A caótica política brasileira
Donizeth Santos
Caótica. Não encontro outro adjetivo mais apropriado para caracterizar a situação política brasileira atual. O termo vem de caos (do grego Kháos), que em uma de suas acepções significa "total confusão ou desordem."
A presidente Dilma Rousseff se reelegeu negando problemas na economia e pregando a continuidade das políticas sociais de distribuição de renda. Depois de reeleita, o discurso mudou: a direção da economia foi mudada radicalmente sem aviso prévio, o que desencadeou críticas por parte de aliados e elogios dos adversários.
Muitos setores do PT, dos sindicatos e movimentos sociais, aliados do partido, ainda não engoliram a nomeação de Joaquim Levy para o Ministério da Fazenda e muito menos o ajuste fiscal defendido pelo Planalto, pelo fato de entenderem que o ajuste, além de trazer recessão, vai penalizar a população mais carente pelo corte significativo nos programas sociais, como o seguro desemprego e seguro doença.
Por outro lado, adversários históricos do petismo, como a revista Veja e integrantes dos partidos de oposição, elogiam a política de austeridade do ajuste fiscal proposta por Joaquim Levy porque estão dentro das diretrizes econômicas neoliberais. Mas os deputados e senadores que elogiam, nos bastidores, a nova política econômica do ministro Levy, no Congresso votam contra o ajuste para complicar a vida do governo. Ou seja, votam contra as suas convicções pelo fato serem oposição. Com os petistas ocorre o contrário: discordam do ajuste, mas votam a favor por serem governo e assim, também, traem suas próprias convicções.

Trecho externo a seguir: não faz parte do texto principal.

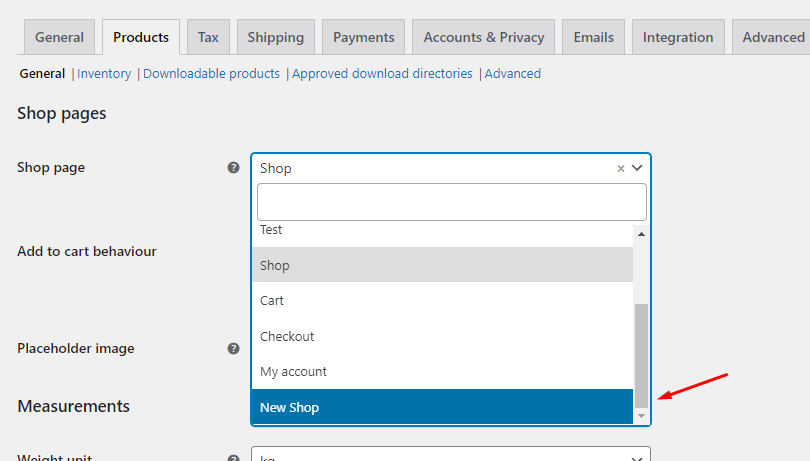
Task: Switch to the Payments tab
Action: 363,37
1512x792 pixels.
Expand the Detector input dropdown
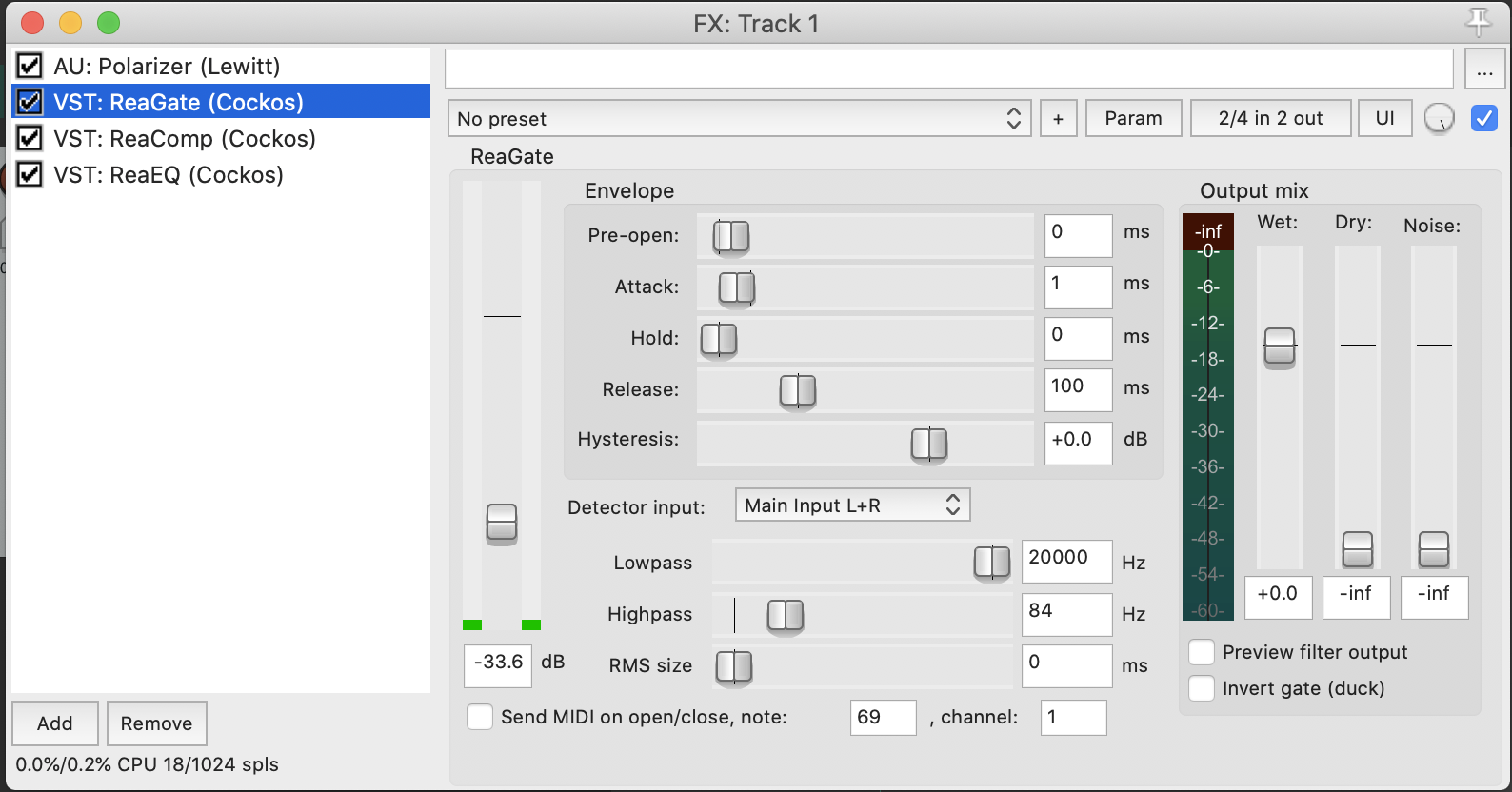pos(852,505)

Mas não é só. Hoje a principal oposição ao governo e ao PT não vem do PSDB e do DEM, seus adversários ideológicos, e sim do principal aliado, o PMDB, o partido que é dono da vice-presidência e de vários ministérios. Mas também é dono da principal voz de oposição: a do deputado Eduardo Cunha, presidente da Câmara.
Cunha é investigado pela Operação Lava Jato, e sua posição, depois dos documentos enviados pela justiça suíça à justiça brasileira, comprovando que ele tinha contas bancárias naquele país, praticamente se tornou insustentável no cargo. Até para seus aliados, a sua saída da presidência da Câmara é uma questão de tempo. Mas enquanto estiver no cargo, cabe a ele aceitar ou não a abertura de processo de impeachment contra Dilma, acusada de se valer de manobras fiscais no mandato anterior para conseguir fechar as contas do governo com superavit. Há diversos pedidos de impeachment protocolados na Câmara, um deles protocolado pelo jurista Hélio Bicudo, fundador do PT.
Desse modo, temos, por um lado, uma presidente fragilizada, sem apoio popular e com pouco apoio político, criticada tanto por aliados quanto por adversários, fazendo o possível para evitar a cassação e ter uma sobrevida; e por outro, o seu principal opositor, aquele que pode dar início ao seu processo de impeachment, também na corda bamba: acusado de corrupção ativa e mal se sustentando no cargo. Nos últimos dias temos visto um festival de farpas trocadas entre os dois, acusando-se mutuamente de escândalos de corrupção.
O triste de tudo isso é que são representantes máximos de dois dos nossos Três Poderes. Um acusado de corrupção, e outro, de incompetência administrativa e má-fé.
E em meio a tudo isso, temos uma crise econômica não vista desde o início dos anos 90. Inflação em alta, aumentos sucessivos de impostos e tarifas, aumento do desemprego, crescimento pífio da economia, e no horizonte nenhuma luz no final do túnel porque a nossa crise política não permite que se pense numa reestruturação da economia em que se leve em conta os interesses da nação e dos seus cidadãos.